If a Transfer Pricing Adjustment is made because the value of a supply was not an ”arm’s length” value, then subsequent balancing payments may raise VAT issues in the following situations.

Balancing Payment intended as further consideration

If the Balancing Payment is made as further consideration for the previous supply, then, depending on the precise circumstances and whether the original supply was a taxable supply, correction may be due under one of the following;-

  • Adjustments in the course of business - SI 1995/2518 VAT Regs 1995 Reg 38
  • Correction of errors - SI 1995/2518 VAT Regs 1995 Reg 34 or Reg 35.

In addition, if the Transfer Pricing Adjustment is directly linked to supplies which were made at less than an “arm’s length” value, then if the conditions of Schedule 6 VATA 1994 are met, an open market value direction may be appropriate.

Balancing Payment conditional for further supply

Where the Balancing Payment is made conditional by one party in return for another supply of goods or services it may, dependent on the precise circumstances, be considered in part or whole as non-monetary consideration. Valuation and/or directions under Schedule 6 VATA 1994 would be applicable.

For example, Company A might agree to provide management services to Company B if Company B agrees to make a Balancing Payment to Company A. In such a case Company A has agreed to perform certain services in return for a non-monetary consideration - the consideration being Company B’s agreement to make a Balancing Payment - and it is therefore necessary to value the consideration in order to determine the amount of VAT due. This is similar to the position in the Tilling Management Services case (1979 STC 365) where it was agreed that the value of the management services being provided was the amount of the group relief payments that were made. The group relief payments as such were not taxable but the agreement and making of them represented the consideration for a supply of management services. See VATSC: VAT Supply and Consideration.

Two specific examples put to the VAT Authorities:

  1. Company A might render management services to Company B without a separate charge being made for those services. The position here depends on whether there is any arrangement linking the provision of management services to, say, the procurement or making of Balancing Payments. If there is, then there would be non-monetary consideration for the management services which would have to be valued to determine the amount of VAT due. If there is no such arrangement, then there is no taxable supply.
  2. Company A renders management services to Company B and makes a charge for those services, at the same time receiving a Balancing Payment.

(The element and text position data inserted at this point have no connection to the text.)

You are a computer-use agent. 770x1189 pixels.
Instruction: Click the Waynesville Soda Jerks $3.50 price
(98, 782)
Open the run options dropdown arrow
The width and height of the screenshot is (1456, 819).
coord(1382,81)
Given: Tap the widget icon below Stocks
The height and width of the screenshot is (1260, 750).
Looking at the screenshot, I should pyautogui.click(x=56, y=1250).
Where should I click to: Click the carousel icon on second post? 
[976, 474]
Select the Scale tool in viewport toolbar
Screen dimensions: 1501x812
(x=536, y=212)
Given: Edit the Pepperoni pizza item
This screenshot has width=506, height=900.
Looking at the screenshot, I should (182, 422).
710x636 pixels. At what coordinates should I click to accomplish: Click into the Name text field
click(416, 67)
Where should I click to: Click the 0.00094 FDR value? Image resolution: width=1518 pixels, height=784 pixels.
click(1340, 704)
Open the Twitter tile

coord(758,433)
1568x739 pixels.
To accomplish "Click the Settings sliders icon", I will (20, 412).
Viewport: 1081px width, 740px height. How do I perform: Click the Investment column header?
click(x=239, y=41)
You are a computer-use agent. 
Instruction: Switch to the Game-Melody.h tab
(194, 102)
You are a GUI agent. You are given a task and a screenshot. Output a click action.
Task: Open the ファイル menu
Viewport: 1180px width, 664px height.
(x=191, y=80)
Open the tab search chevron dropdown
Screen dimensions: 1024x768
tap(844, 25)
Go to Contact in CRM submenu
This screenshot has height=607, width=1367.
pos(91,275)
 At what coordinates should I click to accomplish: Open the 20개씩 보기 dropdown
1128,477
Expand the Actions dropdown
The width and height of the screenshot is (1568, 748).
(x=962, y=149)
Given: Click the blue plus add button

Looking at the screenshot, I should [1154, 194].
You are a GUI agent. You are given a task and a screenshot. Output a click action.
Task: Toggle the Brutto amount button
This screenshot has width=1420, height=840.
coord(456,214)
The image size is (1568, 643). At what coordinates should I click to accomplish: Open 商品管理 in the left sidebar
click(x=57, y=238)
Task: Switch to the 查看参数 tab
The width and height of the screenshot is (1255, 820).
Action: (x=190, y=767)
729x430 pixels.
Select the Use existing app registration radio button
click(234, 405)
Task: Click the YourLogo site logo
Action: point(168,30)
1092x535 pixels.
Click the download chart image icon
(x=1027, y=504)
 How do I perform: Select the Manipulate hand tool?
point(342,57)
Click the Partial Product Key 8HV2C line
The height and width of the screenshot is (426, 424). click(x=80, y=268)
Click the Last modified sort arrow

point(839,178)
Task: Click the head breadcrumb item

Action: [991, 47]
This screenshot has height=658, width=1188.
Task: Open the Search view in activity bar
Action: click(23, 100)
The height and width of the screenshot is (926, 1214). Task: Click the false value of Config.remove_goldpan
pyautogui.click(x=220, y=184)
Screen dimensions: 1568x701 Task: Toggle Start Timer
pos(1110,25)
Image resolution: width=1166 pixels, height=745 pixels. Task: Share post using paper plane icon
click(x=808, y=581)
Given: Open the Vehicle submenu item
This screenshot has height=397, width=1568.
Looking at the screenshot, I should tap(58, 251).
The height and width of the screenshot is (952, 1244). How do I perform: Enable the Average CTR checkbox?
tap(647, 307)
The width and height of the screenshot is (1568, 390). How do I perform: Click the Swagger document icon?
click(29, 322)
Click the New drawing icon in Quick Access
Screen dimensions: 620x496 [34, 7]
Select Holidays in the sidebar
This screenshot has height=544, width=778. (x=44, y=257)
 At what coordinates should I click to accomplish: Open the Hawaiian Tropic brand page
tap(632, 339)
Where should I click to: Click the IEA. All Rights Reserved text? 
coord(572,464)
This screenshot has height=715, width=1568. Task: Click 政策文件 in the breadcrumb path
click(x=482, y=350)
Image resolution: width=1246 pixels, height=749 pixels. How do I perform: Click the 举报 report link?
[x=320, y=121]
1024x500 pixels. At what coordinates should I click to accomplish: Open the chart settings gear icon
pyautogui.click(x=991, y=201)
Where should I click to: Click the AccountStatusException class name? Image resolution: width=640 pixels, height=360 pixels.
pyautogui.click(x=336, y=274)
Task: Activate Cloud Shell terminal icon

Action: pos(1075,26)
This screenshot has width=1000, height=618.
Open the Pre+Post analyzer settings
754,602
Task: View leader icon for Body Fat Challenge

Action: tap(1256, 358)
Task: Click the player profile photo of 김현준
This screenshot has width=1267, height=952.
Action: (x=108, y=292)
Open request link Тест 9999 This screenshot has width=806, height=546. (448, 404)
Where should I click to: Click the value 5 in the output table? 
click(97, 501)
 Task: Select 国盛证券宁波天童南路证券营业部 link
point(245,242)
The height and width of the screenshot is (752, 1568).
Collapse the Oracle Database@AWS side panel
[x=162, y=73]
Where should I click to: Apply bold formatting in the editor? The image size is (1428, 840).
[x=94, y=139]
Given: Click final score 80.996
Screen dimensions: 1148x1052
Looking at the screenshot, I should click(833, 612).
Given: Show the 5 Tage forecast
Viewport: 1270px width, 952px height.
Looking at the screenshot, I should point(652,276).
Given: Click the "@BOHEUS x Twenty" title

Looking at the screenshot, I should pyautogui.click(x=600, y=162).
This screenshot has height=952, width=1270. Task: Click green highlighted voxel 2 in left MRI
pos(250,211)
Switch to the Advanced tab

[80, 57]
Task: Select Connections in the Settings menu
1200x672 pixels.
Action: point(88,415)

In such a case there is clearly a taxable supply of management services, but what has to be determined is whether the monetary charge is the full consideration for the supply. If there were an arrangement linking the supply of management services to the making of the Balancing Payment then once again there would be non-monetary consideration which would have to be valued. In such circumstances VAT would be due on the full consideration, i.e. on the sum of the monetary and non-monetary considerations. However, if there is no link between the management services and the Balancing Payments, then VAT will be due only on the monetary charge actually made for the management services.